Conversely, they will rely on local observations using parallax measurements, variable stars, and supernovae. Unfortunately, there is a discrepancy between redshift measurements of the CMB and local measurements, leading to what is known as the Hubble Tension. To address this, a team of astronomers from several Chinese universities and the University of Cordoba conducted a two-year statistical analysis of one million galaxies. From this, they’ve developed a new technique that relies on Baryon Acoustic Oscillations (BAO) to determine distances with a greater degree of precision.
The team included Kun Xu, a postgraduate researcher at Shanghai Jiao Tong University (SJTU) and the Institute for Computational Cosmology (ICC) at the University of Durham; Yipeng Jing, a professor at the Tsung-Dao Lee Institute and Shanghai Key Laboratory for Particle Physics and Cosmology at SJTU; and Gong-Bo Zhao, the Deputy Director of the National Astronomy Observatories (NAO-CAS), the University of Chinese Academy of Sciences (UCAS), and the Institute for Frontiers in Astronomy and Astrophysics (IFAA). They were joined by Antonio J. Cuesta, an associate professor of physics at the University of Cordoba. The paper that describes their findings recently appeared in the journal Nature Astronomy.
Baryon Acoustic Oscillations, first demonstrated in 2005, are one of the few traces of the Big Bang that can still be detected in the cosmos (like the CMB). During the first 380,000 years after the Big Bang, these waves propagated through matter so hot it behaved like a liquid, like ripples through a pond. As the Universe expanded and cooled over the next 500 million years, these waves effectively became “frozen in time.” Since the exact duration of these waves is known, they are very useful for measuring cosmological distances based on the separation between galaxies.

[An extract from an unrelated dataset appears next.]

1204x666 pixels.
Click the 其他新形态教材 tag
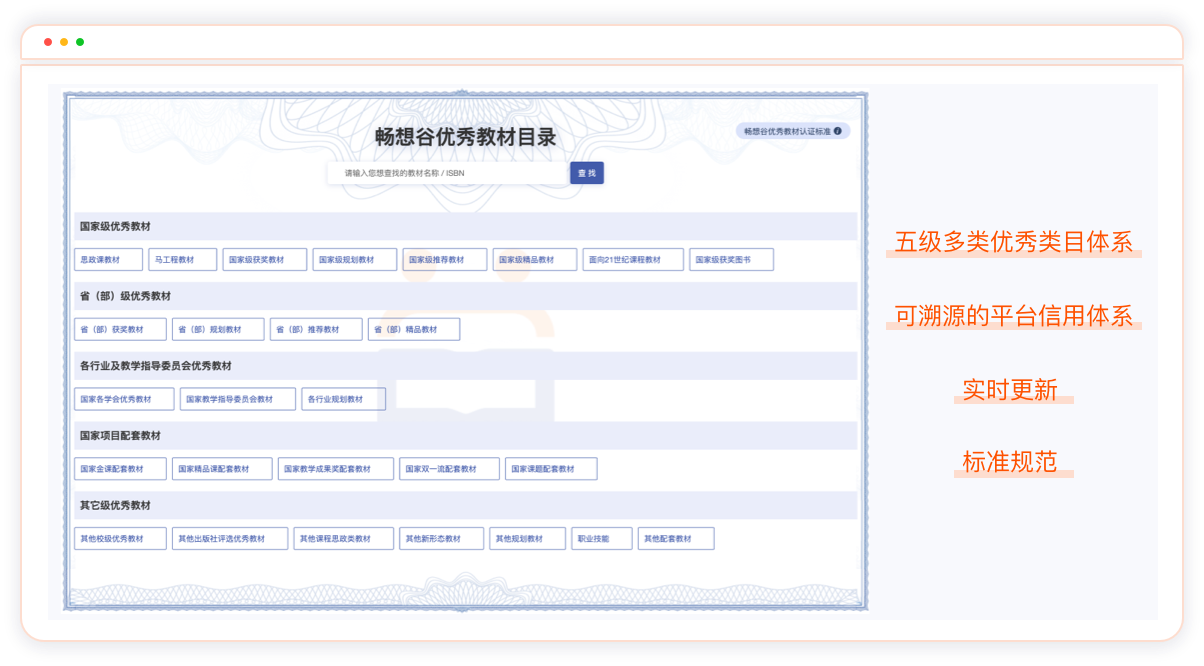441,539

Detecting BAOs and determining their size is essential to accurately mapping the Universe out to objects billions of light-years away (cosmological distances). For their study, the team used statistical methods to examine close to one million galaxies contained in the twelfth data release (DR12) from the Baryon Oscillation Spectroscopic Survey (BOSS) CMASS samples, combined with the Dark Energy Spectroscopic Instrument (DESI) Legacy Imaging Surveys. This allowed them to obtain accurate information on the ellipticity of the galaxies and the density around them.
This was important since the gravitational force of neighboring galaxies typically stretches out galaxies to the point where they are in relative proximity to each other. But in some places throughout the Universe, this effect is not as intense. Upon examining all the combined data, they found that their method showed where BAOs could be found. As Prof. Cuesta stated in a University of Cordoba press release:
“It is in those points, where galaxies do not point where they should, where statistics tell us that the Baryon Acoustic Oscillations are located, since these waves also act as points of gravity attraction. The first practical application that this study could have is to establish more precisely where the galaxies are located, and the separation between them and the Earth, but, in a way, we are also gazing into the past.”

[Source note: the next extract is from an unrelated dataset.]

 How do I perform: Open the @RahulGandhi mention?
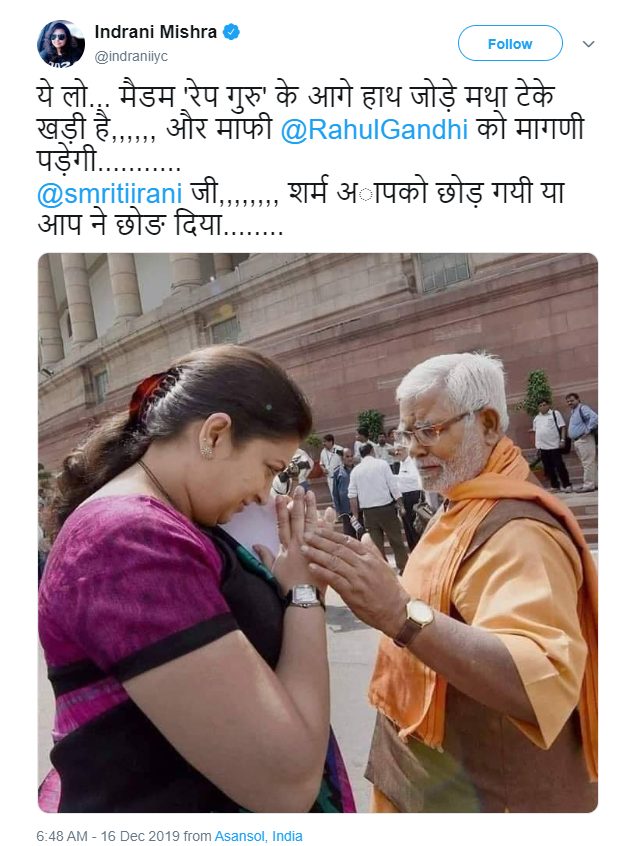pos(374,129)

Combined with other methods in the Cosmic Ladder, this independent technique could help resolve one of the more troubling issues in modern cosmology. Obtaining accurate estimates of cosmic distances will open new doors in astronomy, including how the Universe has expanded over time. This could lead to revolutionary insight into the physics that govern the cosmos, potentially resolving questions about the existence and role of Dark Matter and Dark Energy – two of the greatest mysteries in modern astronomy.
They could also reveal that our notions of how gravity behaves on the largest of scales (as described by General Relativity) require some revision, perhaps leading to the adoption of alternative models like Modified Newtonian Dynamics (MOND).